9. Si le requérant soutient que M. AG…, délégué de la liste « Notre avenir commun » a lui-même procédé au contrôle de l’identité des électeurs et à la remise d’enveloppe, il ne produit aucune pièce au soutien de cette allégation. En outre, alors que l’intéressé a indiqué au procès-verbal du bureau centralisateur qu’il s’était strictement limité à ses attributions de délégué de liste, les attestations produites ne font état ni de ce que M. AG… aurait participé en lieu et place des membres du bureau de vote n°1 au contrôle de l’identité des électeurs ni qu’il aurait indûment remis lui-même des enveloppes à ces derniers.
10. En deuxième lieu, aux termes de l’article L. 59 « Le scrutin est secret » du code électoral. Aux termes de l’article R. 48 du code électoral : « Toutes discussions et toutes délibérations des électeurs sont interdites à l’intérieur des bureaux de vote. ».
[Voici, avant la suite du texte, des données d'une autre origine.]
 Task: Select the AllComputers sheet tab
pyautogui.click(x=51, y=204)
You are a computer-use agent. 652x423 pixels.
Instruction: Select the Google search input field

11. Le requérant soutient que M. AG…, d’une part, aurait discuté avec les électeurs, parfois dans une langue étrangère, et aurait accompagné certains d’entre eux jusqu’à l’isoloir, d’autre part, aurait émis des commentaires relatifs à la gestion municipale et à des projets locaux alors qu’il se trouvait dans le bureau de vote. Toutefois, ces allégations ne sont pas établies par les pièces du dossier mais sont au contraire contredites par les mentions portées sur le procès-verbal dont il ressort seulement qu’il aurait salué des électeurs en restant à l’entrée du bureau de vote. Or un tel comportement ne saurait constituer des pressions de nature à altérer la sincérité du scrutin.
12. En troisième et dernier lieu, dès lors que l’ensemble de ses griefs sont écartés, le requérant ne peut utilement soutenir que les irrégularités alléguées doivent être appréciées dans leur ensemble.
13. Il résulte de tout ce qui précède, que la protestation doit être rejetée dans ses différentes conclusions.
DECIDE :
Article 1er : La protestation de M. M… est rejetée.
Article 2 : Le présent jugement sera notifié à M. AP… M…, à M. V… D…, à Mme AK… AD…, à M. AB… T…, à Mme P… AE…, à Mme A… AG…, à Mme AF… S…, à M. R… Y…, à Mme C… AE…, à M. AU…, à Mme AN… T…, à M. AS… N…, à Mme AK… AM…, à M. AC… I…, à Mme P… H…, à M. U… E…, à Mme L… X…, à M. G… Q…, à Mme AQ… AT…, à M. AH… O…, à Mme AA… AI…, à M. F… K…, à Mme AR… AJ… et à M. B… W….
Copie en sera adressée à la préfète de la Dordogne.
Délibéré après l’audience du 28 avril 2026 à laquelle siégeaient :
- M. Bourgeois, président,
- M. Josserand, premier conseiller,
- Mme Glize, première conseillère.
Rendu public par mise à disposition au greffe le 12 mai 2026.
La rapporteure,
J. GLIZE
Le président,
M. BOURGEOIS
La greffière,
M. LEMAIRE
La République mande et ordonne au la préfète de la Dordogne en ce qui la concerne ou à tous commissaires de justice à ce requis en ce qui concerne les voies de droit commun contre les parties privées, de pourvoir à l’exécution de la présente décision.